The chemistry between the leading actors and the film’s script made it a runaway success, not only at the box office but at all the award ceremonies.

Since Jab We Met, Shahid has done about a dozen films, each completely different from the other. But what is clearly evident in each of the films is his sincere conviction towards the characters he portrays and his perennial willingness to push the envelope.

It is this sincerity and his down-to-earth attitude towards his own stardom that has made Shahid a hero to millions of Bollywood fans, never mind his chiselled visage that adorns billboards from London to Mumbai and everywhere in between.

But he seems to yearn for the normality of an ordinary existence; the love and marriage that have so far eluded him.

“Mentally I know I am ready for a relationship. I just need to find someone I like and am able to connect with. Once that happens, I might even tie the knot, who knows?” he asks.

Love can be elusive, even when the media hails him as one of the most eligible men in India. The demands of stardom are far easier to traverse than the quagmire of modern relationships, and for now his career is the focus of his being: it’s perhaps where he is able to make peace with his own life.

After his much-talked-about break up with actress Kareena Kapoor in 2007 – apparently during the making of Jab We Met – Shahid went into a sort of hibernation, only to be seen on screen or at official events. But since then he has been linked to several Bollywood actresses, including Priyanka Chopra, Vidya Balan, Bipasha Basu and Sonakshi Sinha, but neither Shahid nor any of the women ever confirmed the relationships.

But while seeking some degree of normality, Shahid lives quite an extraordinary life, one that has seen him travel to all corners of the globe; perform before 20,000 people at London’s 02 arena for a star-studded Bollywood entertainment show; earn the adoration of an army of hardcore fans, 4.6 million of them on Twitter who call themselves the ‘Shanatics.’

And let’s not forget, he’s even shared the stage with a sarong-wearing Kevin Spacey for an impromptu ‘lungi dance’ at the latest edition of International Indian Film Academy Awards, held in Tampa, Florida, US, earlier this year. Considered to be one of the most prestigious award ceremonies on Bollywood’s calendar, it’s attended by international film-makers and actors too. “Man, Kevin is so cool,” Shahid remarks.

“He’s so chilled out. I remember just before the show we were walking around to work off the nervousness that sets in when you are hosting a show of such magnitude. I was trying to get into the zone, drinking energy drinks and keeping the energy up, because when you do these live shows you pretty much don’t sleep at all because everyone wants to rehearse and by the time you get on stage it’s really late in the night.

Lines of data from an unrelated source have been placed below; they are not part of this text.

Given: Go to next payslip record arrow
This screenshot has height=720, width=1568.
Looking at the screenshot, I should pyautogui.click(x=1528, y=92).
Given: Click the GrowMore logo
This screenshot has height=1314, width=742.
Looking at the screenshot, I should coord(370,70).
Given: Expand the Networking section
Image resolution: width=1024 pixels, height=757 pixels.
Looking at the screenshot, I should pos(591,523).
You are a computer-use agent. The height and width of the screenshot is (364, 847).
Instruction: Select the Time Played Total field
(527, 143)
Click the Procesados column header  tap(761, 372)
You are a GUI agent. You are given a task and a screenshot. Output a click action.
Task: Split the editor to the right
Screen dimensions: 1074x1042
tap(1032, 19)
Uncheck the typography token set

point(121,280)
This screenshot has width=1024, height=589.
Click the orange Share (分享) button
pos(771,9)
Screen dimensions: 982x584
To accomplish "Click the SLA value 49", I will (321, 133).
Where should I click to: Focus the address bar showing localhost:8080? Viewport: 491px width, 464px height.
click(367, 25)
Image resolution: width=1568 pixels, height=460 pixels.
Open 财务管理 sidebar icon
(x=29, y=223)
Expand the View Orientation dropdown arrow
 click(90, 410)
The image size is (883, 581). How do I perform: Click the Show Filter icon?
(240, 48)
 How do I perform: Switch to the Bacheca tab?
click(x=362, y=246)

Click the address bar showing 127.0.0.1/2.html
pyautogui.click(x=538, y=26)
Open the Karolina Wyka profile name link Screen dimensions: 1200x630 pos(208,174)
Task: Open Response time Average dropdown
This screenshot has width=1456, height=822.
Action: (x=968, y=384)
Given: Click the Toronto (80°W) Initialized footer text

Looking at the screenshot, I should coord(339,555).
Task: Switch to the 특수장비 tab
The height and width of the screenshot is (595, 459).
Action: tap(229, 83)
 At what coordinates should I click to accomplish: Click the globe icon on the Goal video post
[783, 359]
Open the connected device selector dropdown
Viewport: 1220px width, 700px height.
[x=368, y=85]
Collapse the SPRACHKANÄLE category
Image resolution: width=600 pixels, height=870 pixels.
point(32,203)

“Kevin was just taking pictures, and when he came on stage he was spontaneous. It was amazing to interact with him. He couldn’t understand the language because we were speaking in Hindi, but he was just connecting with people and participating and was charged. That kind of energy is unbelievable.”

Now, as Shahid begins to come to terms with his fame and is able to earn respect from the fraternity, we wonder if there is anything that he’d like to change.

“I live alone. I don’t like that. So that’ll be the one thing I’d say I want to change,” he says. That’ll leave a lot of his fans heartbroken, but with his brown eyes and charm, they’ll forgive him soon enough.